[[ Passage for review open ]]

Lesson 43 of 50 advanced

Graphs — Connecting the Dots

Explore the data structure that models friendships, maps, networks, and so much more!

Open interactive version (quiz + challenge)

Real-world analogy

Imagine a map of cities connected by roads. Each city is a dot (we call it a node or vertex), and each road is a line connecting two dots (we call it an edge). Some roads are one-way streets (directed edges) and some go both ways (undirected edges). A graph is just this: dots and lines! Your social media friends list is a graph — you are a dot, your friends are dots, and friendships are the lines connecting you. Once you see the world as a graph, you see graphs literally everywhere!

What is it?

A graph is a data structure consisting of nodes (vertices) connected by edges. It is used to model relationships and connections between objects. Graphs can be directed or undirected, weighted or unweighted. BFS and DFS are the two fundamental algorithms for traversing graphs, and they form the basis of almost all graph algorithms in competitive programming.

[[ Passage for review closed ]]
[[ Provided data open ]]

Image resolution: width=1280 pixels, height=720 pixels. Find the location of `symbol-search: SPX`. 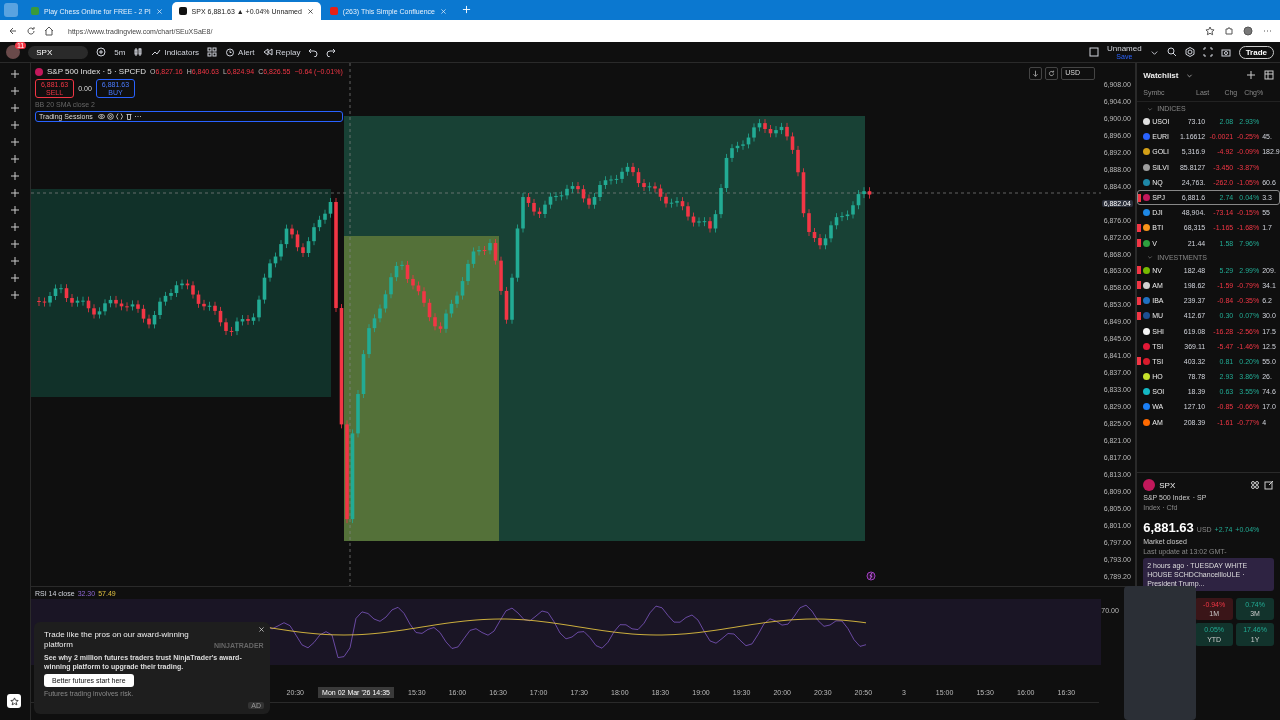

[[ Provided data closed ]]

◆ **Exercise instructions**
1. According to the graphs lesson, which two algorithms are fundamental for traversing graphs?
2. List every kind of graph that the graphs lesson names in its "What is it?" section.
3. In one to three sentences, explain how the graphs lesson shows that a social media friends list is a graph.

◆ **Responses by item number**
1. BFS and DFS.

2. Directed, undirected, weighted, and unweighted.

3. You and each of your friends are dots, or nodes. The friendships between you are the lines, or edges, that connect those dots.